BEGIN

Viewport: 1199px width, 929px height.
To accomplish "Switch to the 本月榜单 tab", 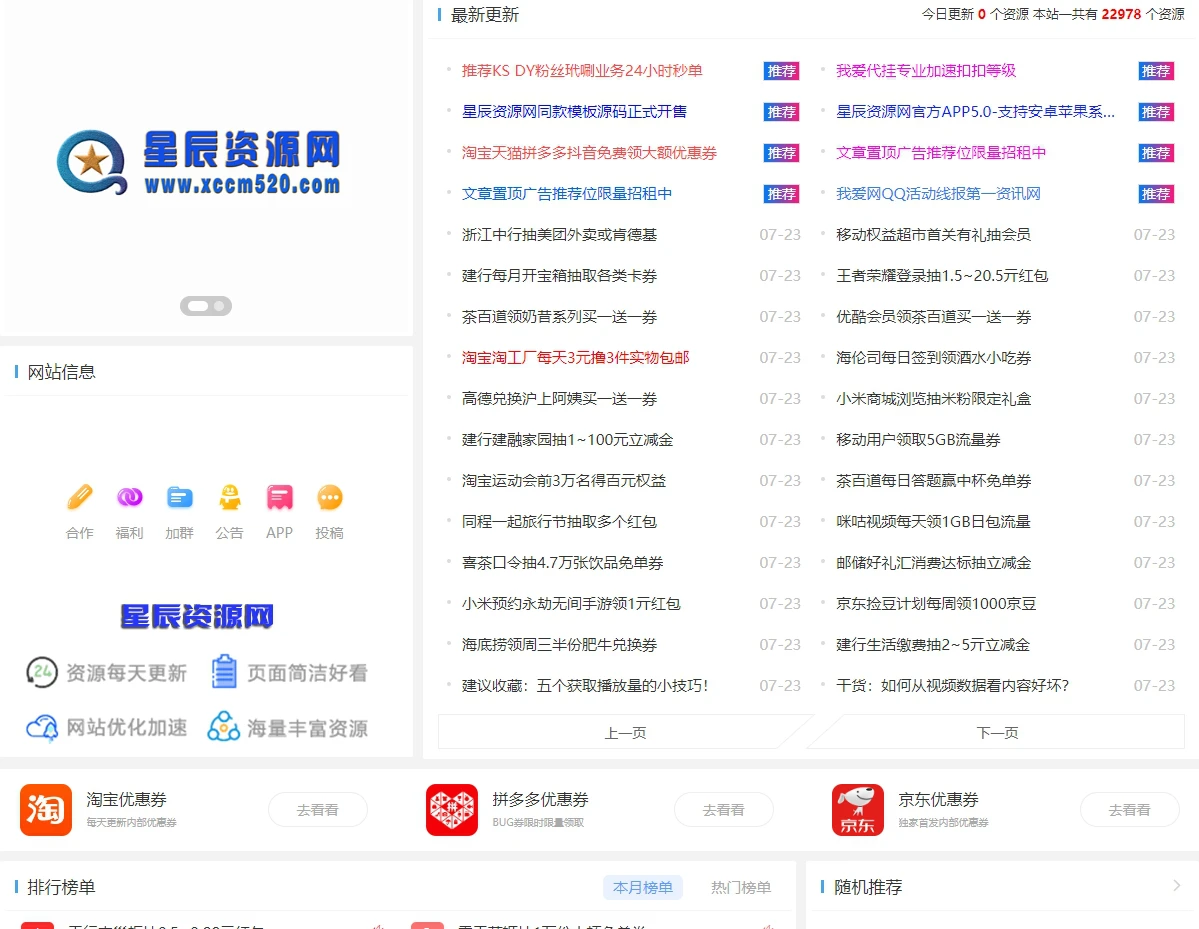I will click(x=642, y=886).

END
BEGIN

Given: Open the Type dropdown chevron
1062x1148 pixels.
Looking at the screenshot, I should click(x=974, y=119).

END
BEGIN

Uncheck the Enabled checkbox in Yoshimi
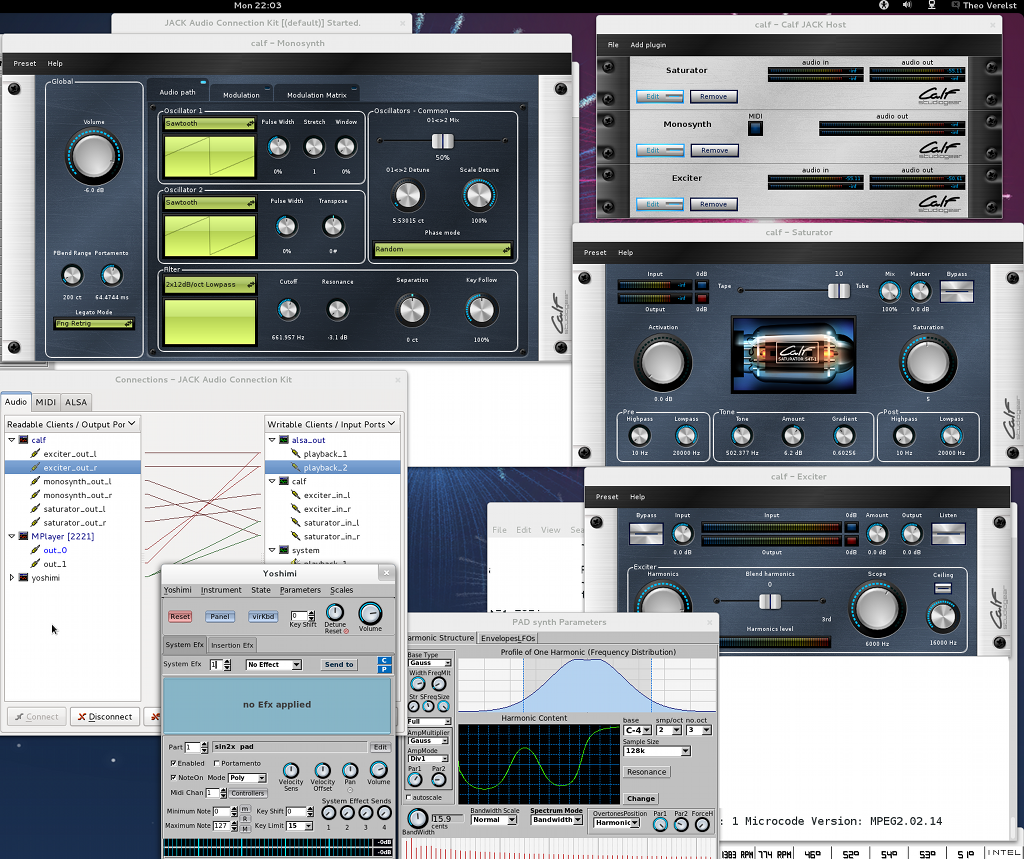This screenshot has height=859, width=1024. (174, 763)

END

**Exercise objective**
Put the material that opens with the line containing "Given: Open the Type dropdown chevron" and closes with the line containing "Looking at the" into a JSON list of strings, one string per line, leaving out any blank lines.

**Result of this task**
[
  "Given: Open the Type dropdown chevron",
  "1062x1148 pixels.",
  "Looking at the screenshot, I should click(x=974, y=119)."
]